I love Slack. It’s the best IM product I’ve used to date and I’ve used many of them. I’m also a career enterprise tech sales exec who helps enterprise tech startups go to market. So when I read this piece by Stewart Butterfield http://www.businessinsider.com/slack-ceo-stewart-butterfield-no-salespeople-2016-3 I felt like I had to respond as I see this kind of thing being said over and over and over again in the startup world. I believe it reveals a naivete about how large organizations buy technology, and how technology is sold to them.

The claim is that Slack is special because it appeals to all users in an enterprise, hence they don’t need B2B sales people. This is just goofy and is not an argument, but rather it’s an aspiration based on zero facts. I guess Microsoft can fire it’s sales force now, right? I mean, in a company where all the employees use Outlook, it will just sell itself by this reasoning. Ditto for laptops/desktop PCs etc. This is just errant nonsense.

Then the article goes on to claim there is a precedent, citing Atlassian as a case in point. Hmmm. Go to LinkedIn, pull up Atlassian, use advanced search and put the keyword “sales” in — you get 422 results. They have titles like “Enterprise Advocates” (these folks all have enterprise sales backgrounds) and “Channel Sales” etc. In fact, their team looks a lot like every other enterprise tech company.

What Stewart is right about is that in the past a lot of enterprise technology was sold “top down”, meaning it played mostly to the preferences and priorities of management/leadership. This is how we end up with CRM systems like Salesforce.com which every sales person on earth will tell you sucks to use and does not help them sell. Management was sold on the cloud model, the integration, the compliance and the benefit of the platform from a top-down perspective.

This is both a bad business decision and a bad people management decision in that it tells end users of technology that their concerns aren’t important enough to drive decisions. It’s demoralizing to have a hostile piece of software shoved at you to use which doesn’t help you do your job better. Stewart is right to deplore this kind of decision making and how users of technology are ill-served by it.

Slack is the antithesis of this thinking. Stewart and his team were and are obsessed with user concerns and user experience. And when decisions are being driven by these criteria, technology can be sold this way as long as it’s inexpensive enough or in other ways does not invoke for formal procurement processes. To me, the amazing thing Stewart did is taking on a segment that was already filled with products — IM/Collaboration — and did it better by obsessing about users. I think the entire enterprise tech business needs to take this lesson to heart: Software that isn’t great for users is vulnerable to competitive displacement even in a mature product category.

However, this is to see only half the playing field.

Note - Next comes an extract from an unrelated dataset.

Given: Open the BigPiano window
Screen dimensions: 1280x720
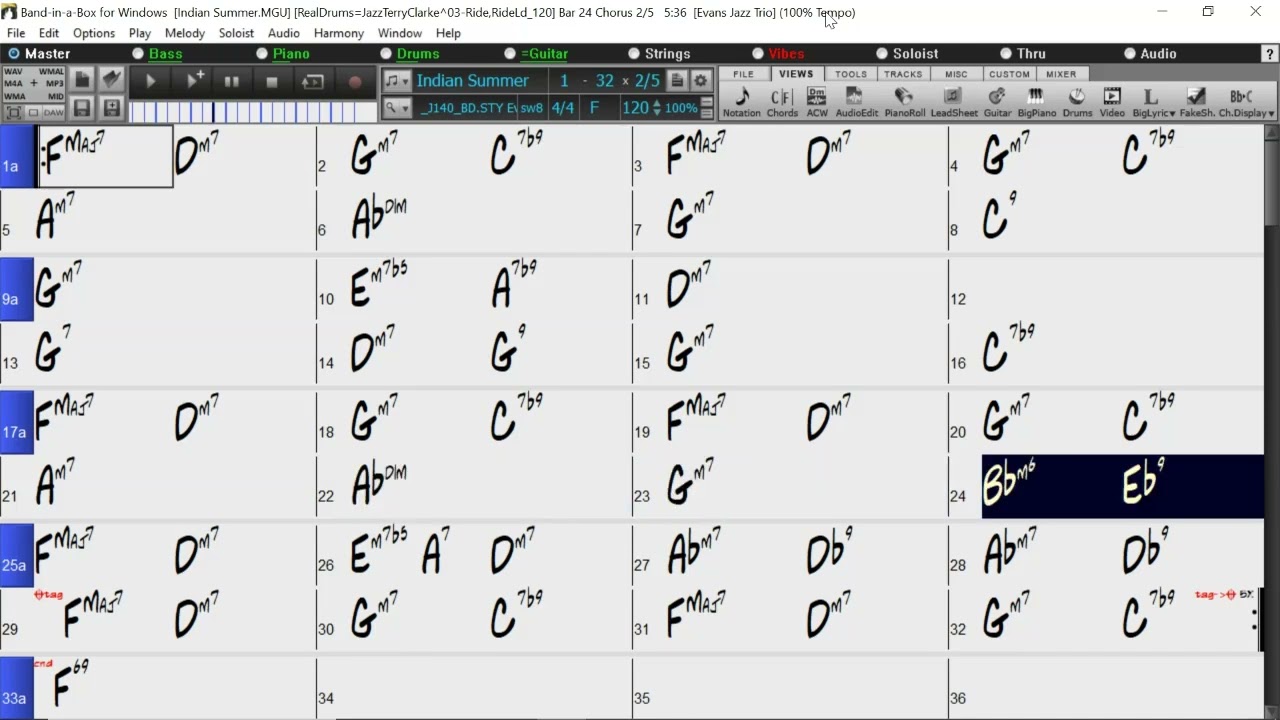Looking at the screenshot, I should click(x=1036, y=102).
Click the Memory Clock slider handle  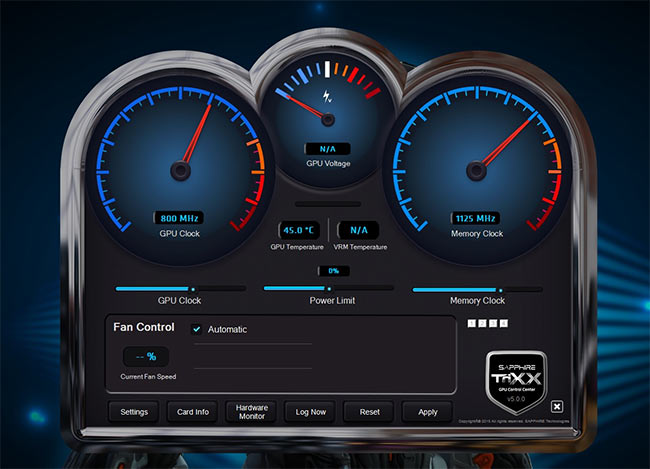[x=500, y=289]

In fact, organizations have what I think of as “emergent concerns” that arise from the size, scope of operations and externalities such as regulations and ecosystems. It’s not unimportant that a given technology cooperate with what an enterprise already owns. Likewise, it should have features to support the compliance issues you face (and Slack has had to add all of this kind of capability to be sellable to the enterprise).

What Stewart and many others miss is how to influence these top down decisions. You see, these concerns are not addressed by product use. They are complex, group decisions that ultimately have political and organizational aspects to them which you can’t address by a free download of software. You need someone to advocate for your product effectively in a large, complex organization. This is where enterprise sales teams come in — they work with the top down concerns of large organizations by understanding a company’s strategy, it’s technology landscape and compliance issues and organization. Enterprise sales teams advocate for a given solution to the stakeholders who own those very important and legitimate areas of concern.

Another aspect of large enterprises is that they often formalize procurement processes to ensure all of the stakeholders involved in any decision get to have their say, and that the process is undertaken in an ethical way. Enterprise sales teams spend a lot of time working through these processes, which expect a human from the vendor to participate. Not understanding this signals not understanding how large enterprises work and why they do so. In a way, it’s typical Silicon Valley arrogance to ignore these crucial criteria. And of course, this is why even companies like Github are hiring an enterprise sales team.

I’ll close with an observation that seems to bother many denizens of StartupLand today. Customer experience surveys of B2B buying show time and time again that human interactions drives 50–60% of the “buying experience” while actual product features/use drives about 20% of it. This is because of the facts of life in a complex, large organization that has many other concerns than simple features and functionality. That’s why enterprise sales people are trained in the “Complex Sale” in the first place.